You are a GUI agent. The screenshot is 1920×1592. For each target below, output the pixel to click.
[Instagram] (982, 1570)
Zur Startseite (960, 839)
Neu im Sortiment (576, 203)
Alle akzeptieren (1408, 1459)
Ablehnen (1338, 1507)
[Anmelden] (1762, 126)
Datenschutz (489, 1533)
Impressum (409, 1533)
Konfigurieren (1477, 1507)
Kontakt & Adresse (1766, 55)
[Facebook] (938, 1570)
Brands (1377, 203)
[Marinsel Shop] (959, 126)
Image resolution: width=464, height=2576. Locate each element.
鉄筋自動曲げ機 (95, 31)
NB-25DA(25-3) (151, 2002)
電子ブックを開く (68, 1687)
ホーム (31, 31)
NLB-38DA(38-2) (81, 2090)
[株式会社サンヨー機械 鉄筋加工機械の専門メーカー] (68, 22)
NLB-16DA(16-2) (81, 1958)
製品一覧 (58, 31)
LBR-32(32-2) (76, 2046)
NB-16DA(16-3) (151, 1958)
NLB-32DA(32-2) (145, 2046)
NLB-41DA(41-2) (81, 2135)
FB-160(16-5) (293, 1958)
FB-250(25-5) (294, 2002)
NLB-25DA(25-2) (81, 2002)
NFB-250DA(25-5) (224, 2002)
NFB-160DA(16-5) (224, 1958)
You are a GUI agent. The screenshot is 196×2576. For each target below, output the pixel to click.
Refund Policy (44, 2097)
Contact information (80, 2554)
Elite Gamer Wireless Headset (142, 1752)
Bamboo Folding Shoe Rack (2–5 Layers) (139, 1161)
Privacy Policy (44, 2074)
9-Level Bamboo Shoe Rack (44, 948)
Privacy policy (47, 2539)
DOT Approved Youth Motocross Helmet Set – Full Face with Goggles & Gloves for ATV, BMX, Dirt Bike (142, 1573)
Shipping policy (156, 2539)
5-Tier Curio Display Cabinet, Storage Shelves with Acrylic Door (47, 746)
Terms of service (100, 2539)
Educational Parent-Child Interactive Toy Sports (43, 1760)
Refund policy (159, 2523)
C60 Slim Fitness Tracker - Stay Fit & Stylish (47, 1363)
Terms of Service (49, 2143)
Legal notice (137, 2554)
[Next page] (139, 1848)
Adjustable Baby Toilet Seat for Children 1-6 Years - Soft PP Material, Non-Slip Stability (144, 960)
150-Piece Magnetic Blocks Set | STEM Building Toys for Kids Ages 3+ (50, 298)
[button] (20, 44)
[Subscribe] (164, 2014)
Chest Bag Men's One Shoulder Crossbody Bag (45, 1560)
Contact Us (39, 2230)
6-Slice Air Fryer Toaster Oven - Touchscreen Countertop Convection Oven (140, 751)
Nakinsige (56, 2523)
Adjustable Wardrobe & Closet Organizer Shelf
==========
EXERCISE → Give the lines again, exactly as they stand, from the beginning of the data through the line with "Konfigurieren (1477, 1507)".

YOUR SOLUTION →
You are a GUI agent. The screenshot is 1920×1592. For each target below, output the pixel to click.
[Instagram] (982, 1570)
Zur Startseite (960, 839)
Neu im Sortiment (576, 203)
Alle akzeptieren (1408, 1459)
Ablehnen (1338, 1507)
[Anmelden] (1762, 126)
Datenschutz (489, 1533)
Impressum (409, 1533)
Konfigurieren (1477, 1507)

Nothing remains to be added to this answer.